With some practice, it’s possible to balance a broom upright in our hand, relying largely on intuition rather than accurate measurements. Yet, the dynamics behind this seemingly simple act are more intricate than they appear. From an engineering perspective, this balancing act is analogous to the inverted pendulum, a classic problem in control theory.
The inverted pendulum is a system consisting of a tall rod, like our broom, but this time, it’s attached to a horizontally moving cart. The objective? Keep the rod upright, compensating for any disturbances that might knock it off balance. This control problem is complex due to the numerous degrees of freedom involved, but still straightforward enough to understand and simulate.
While mathematical solutions exist to keep the pendulum vertically upright, they require precise knowledge of the system’s parameters. Yet when we balance a broom, humans are clearly not relying on a mathematical model that depends on highly accurate measurements of angles and velocities. This suggests that for the inverted pendulum problem, it’s possible to design a successful controller without depending on precise measurements.

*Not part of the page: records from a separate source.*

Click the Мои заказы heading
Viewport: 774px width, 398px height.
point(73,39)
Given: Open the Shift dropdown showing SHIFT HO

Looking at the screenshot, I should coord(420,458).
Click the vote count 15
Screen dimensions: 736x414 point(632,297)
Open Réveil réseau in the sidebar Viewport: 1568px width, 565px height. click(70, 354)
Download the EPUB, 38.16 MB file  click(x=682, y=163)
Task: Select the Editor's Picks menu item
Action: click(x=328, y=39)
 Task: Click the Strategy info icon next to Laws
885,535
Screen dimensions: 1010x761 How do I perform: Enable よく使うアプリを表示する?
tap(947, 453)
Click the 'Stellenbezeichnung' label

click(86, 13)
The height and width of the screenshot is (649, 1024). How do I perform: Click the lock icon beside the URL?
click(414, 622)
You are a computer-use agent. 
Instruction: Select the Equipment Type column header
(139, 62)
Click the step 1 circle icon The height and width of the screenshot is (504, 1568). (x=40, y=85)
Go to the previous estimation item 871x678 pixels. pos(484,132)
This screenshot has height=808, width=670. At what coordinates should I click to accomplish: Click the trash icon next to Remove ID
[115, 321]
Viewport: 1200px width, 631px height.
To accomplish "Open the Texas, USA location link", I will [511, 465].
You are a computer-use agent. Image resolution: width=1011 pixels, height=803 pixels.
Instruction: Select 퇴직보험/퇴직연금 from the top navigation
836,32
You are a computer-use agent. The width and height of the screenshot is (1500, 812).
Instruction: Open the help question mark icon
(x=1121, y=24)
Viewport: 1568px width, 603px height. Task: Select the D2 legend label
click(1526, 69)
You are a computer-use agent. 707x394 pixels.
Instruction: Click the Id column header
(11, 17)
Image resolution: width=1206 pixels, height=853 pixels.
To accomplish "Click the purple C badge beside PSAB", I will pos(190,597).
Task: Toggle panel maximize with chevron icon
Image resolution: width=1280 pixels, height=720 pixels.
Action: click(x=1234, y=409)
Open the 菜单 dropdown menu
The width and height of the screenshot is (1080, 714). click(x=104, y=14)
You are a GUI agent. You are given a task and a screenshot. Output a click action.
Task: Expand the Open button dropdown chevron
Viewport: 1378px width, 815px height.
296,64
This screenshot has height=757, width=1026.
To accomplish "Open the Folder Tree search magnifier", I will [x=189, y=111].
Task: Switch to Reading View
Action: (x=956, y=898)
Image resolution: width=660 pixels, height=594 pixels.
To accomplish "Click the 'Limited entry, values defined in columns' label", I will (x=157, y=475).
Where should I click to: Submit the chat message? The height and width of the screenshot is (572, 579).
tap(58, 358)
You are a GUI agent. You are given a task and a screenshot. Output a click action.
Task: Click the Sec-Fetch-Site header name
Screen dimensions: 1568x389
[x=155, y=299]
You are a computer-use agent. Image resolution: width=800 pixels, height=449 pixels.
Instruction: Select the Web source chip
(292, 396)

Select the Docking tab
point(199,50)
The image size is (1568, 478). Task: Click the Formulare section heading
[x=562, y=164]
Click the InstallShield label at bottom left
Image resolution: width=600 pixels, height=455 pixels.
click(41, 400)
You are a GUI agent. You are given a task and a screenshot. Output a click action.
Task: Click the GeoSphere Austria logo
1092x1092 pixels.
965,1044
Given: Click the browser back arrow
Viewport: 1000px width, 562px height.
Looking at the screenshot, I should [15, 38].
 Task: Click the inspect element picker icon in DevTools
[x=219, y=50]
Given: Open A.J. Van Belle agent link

What if we wanted to introduce an element of that human intuition into our control systems? Enter fuzzy logic—a method that resembles human reasoning by working with concepts that aren’t strictly true or false but lie somewhere in between. For example, instead of processing exact numerical values, a fuzzy logic system might consider values like “almost upright” or “slightly tilted.” This approach offers flexibility, especially when precise data is unavailable or when a system needs to adjust to unforeseen challenges.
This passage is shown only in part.